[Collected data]
>> start

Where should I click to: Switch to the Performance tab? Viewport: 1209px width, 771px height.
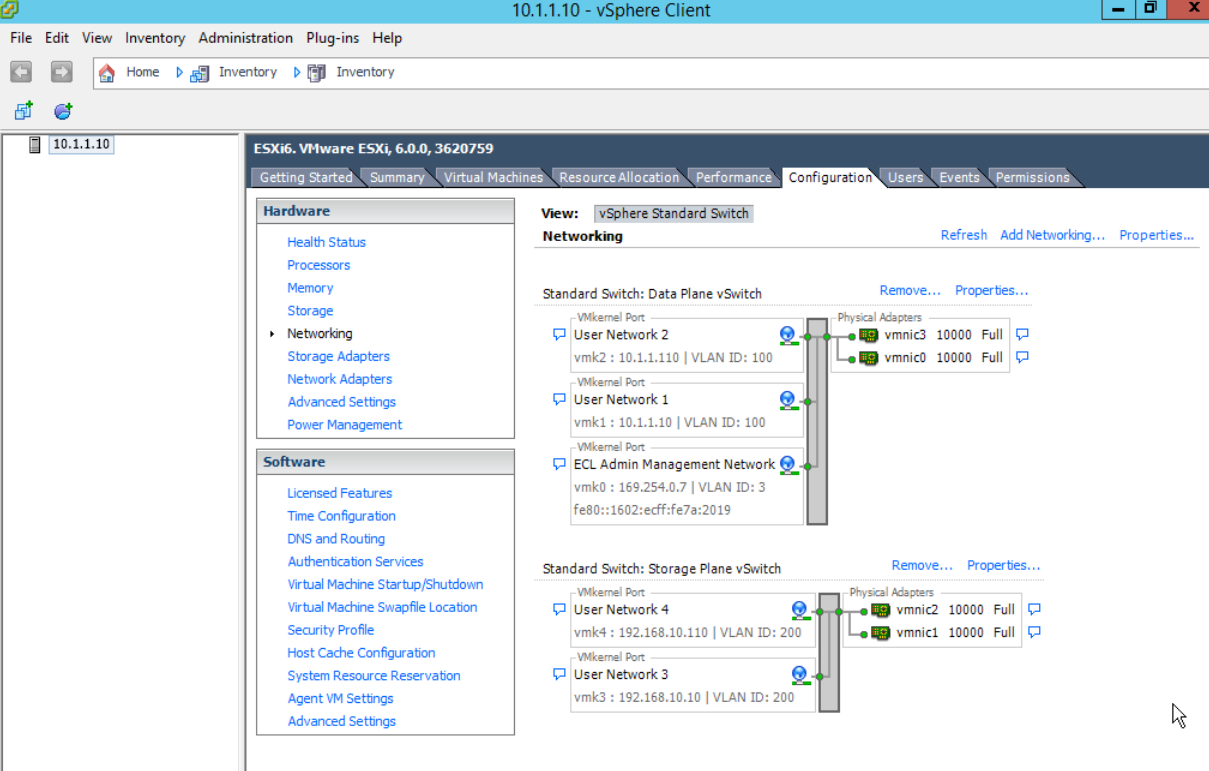(733, 177)
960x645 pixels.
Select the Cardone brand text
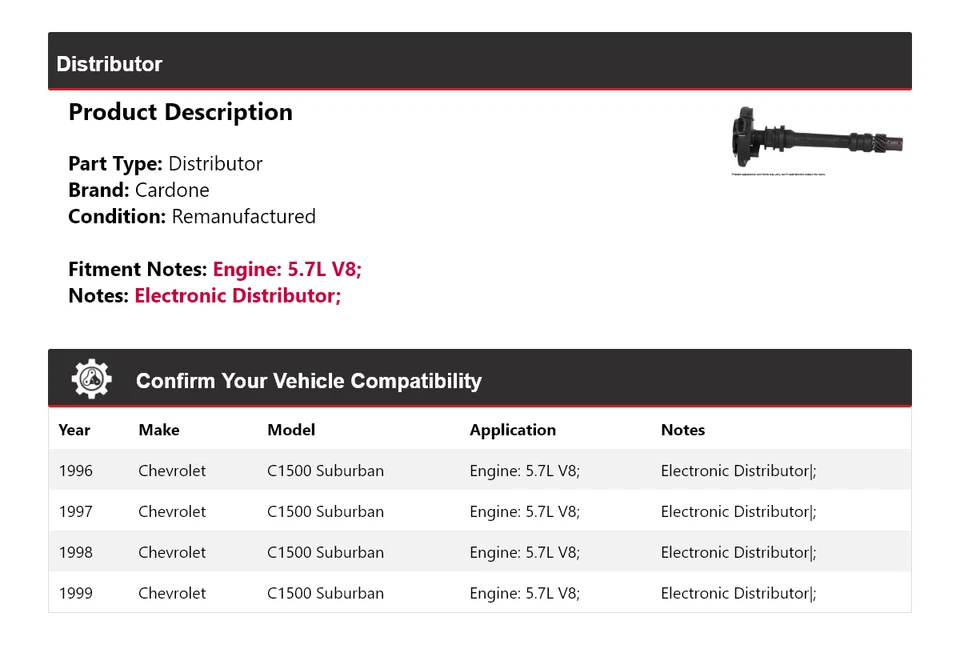pyautogui.click(x=172, y=190)
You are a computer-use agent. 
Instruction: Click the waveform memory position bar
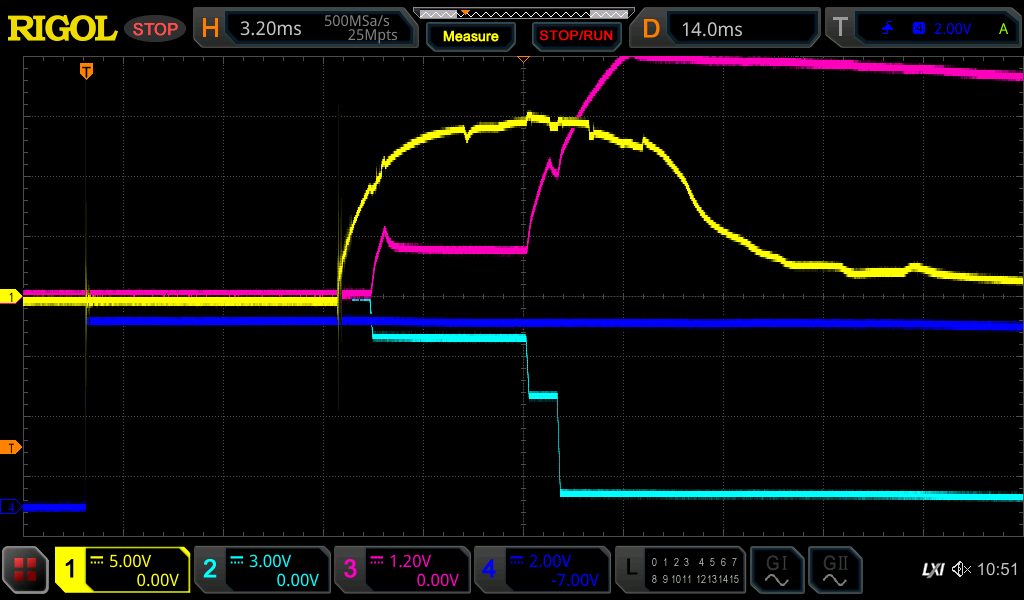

>> end

Rewrite every item with "bar" changed to "slider" and everything else left as it is. Omit the pictures from your answer.

THE RESULT:
Where should I click to: Switch to the Performance tab? Viewport: 1209px width, 771px height.
(733, 177)
960x645 pixels.
Select the Cardone brand text
pyautogui.click(x=172, y=190)
You are a computer-use agent. 
Instruction: Click the waveform memory position slider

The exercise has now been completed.